Since it's now an eight-game winning streak, here are eight more notes and quotes from tonight:
-Prior to the game, the Yankees' issues with runners in scoring position were mentioned, but in their five-run third, they got a home run, a double, and an infield single with RISP, and all came with two outs Here's Starlin Castro, whose double in that inning was his second of the night, on that phenomenon: "I think right now the whole team is confident. We pick each other up, and everybody's doing their jobs."
-Holliday had the home run in that inning, a three-run shot, and here's his take on what was his second Yankees homer: "(Derek Holland) is unpredictable sometimes with what he can do, but you have to watch out for his fastball. I got one up and just put a good swing on it, and I got it good."
-Aaron Judge's infield single in that third and his two-run home run in the fifth accounted for the Yankees' final three runs, but both of those at-bats were him just trying to avoid what happened in the second inning, when he struck out with Castro on third and one out: "I didn't get the job done there, so I was just trying to get runners in or over and keep the line moving."
-Here's Girardi when asked about Judge's infield single and whether or not he knew the big man could get down the line that quickly: "Sometimes you look at his size and think you have a defensive end out there, but defensive ends run pretty well, too."
-More Judge, on the lineup contribution from top to bottom: "This team is about 25 guys pulling the same rope, and if one guy doesn't get the job done, there are 24 more behind him to pick him up."
-Behind Montgomery, Adam Warren allowed one run over 2 1/3 innings, and while his streak of consecutive batters retired was stopped at 22, that stretch is only a mere smidgen of his value according to Girardi: "He's a bridge, he's a fill-in when I need it in the back end…he just gives our bullpen a lot of versatility. That's a really important piece to have in a great bullpen, a guy who can do that and handle a number of different roles."
-Here's Warren's modest remark on streaks, both his consecutive batters retired tally and the team's winning run: "Yeah, you kind of know what's going on there, but it's not going to last forever. It's more important that we're winning, and hopefully we can keep rolling."
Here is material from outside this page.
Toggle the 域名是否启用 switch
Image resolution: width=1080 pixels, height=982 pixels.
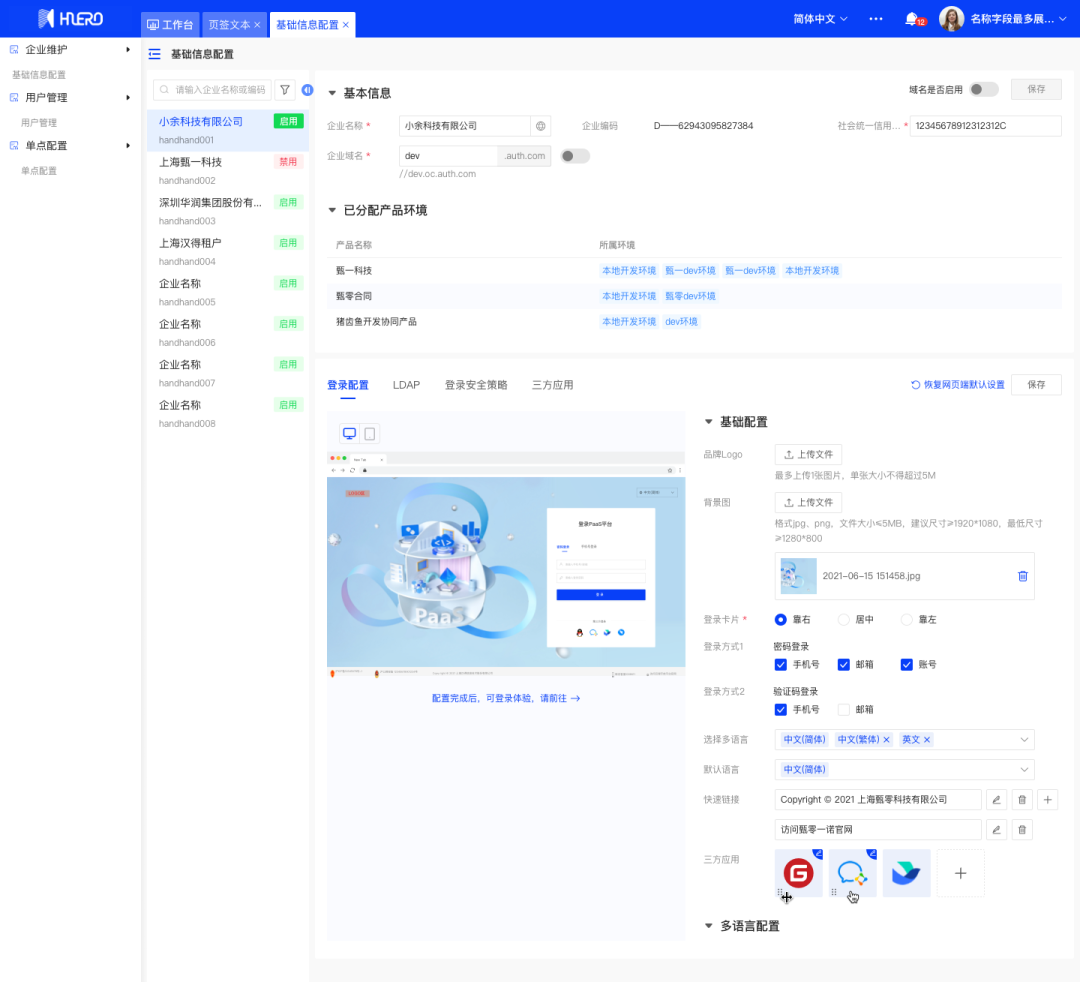click(983, 89)
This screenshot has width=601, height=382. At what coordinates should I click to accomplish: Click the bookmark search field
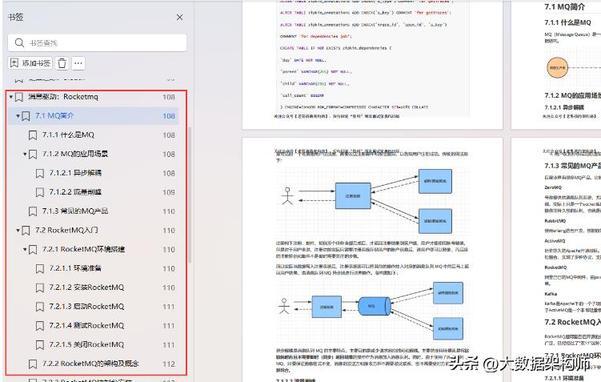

-Last word goes to Girardi, this on the poise he has seen in Montgomery both in Spring Training and his first two MLB starts so far: "I think he does have a lot of poise, and I think part of that comes from being the Friday night pitcher at South Carolina, pitching in a College World Series, and there being high expectations for your team. I know it's not pitching in Yankee Stadium, but the College World Series is a big deal; there is a lot of pressure and a lot of emotion, and you have to learn how to control that. He had been through that, and I thought it would help him.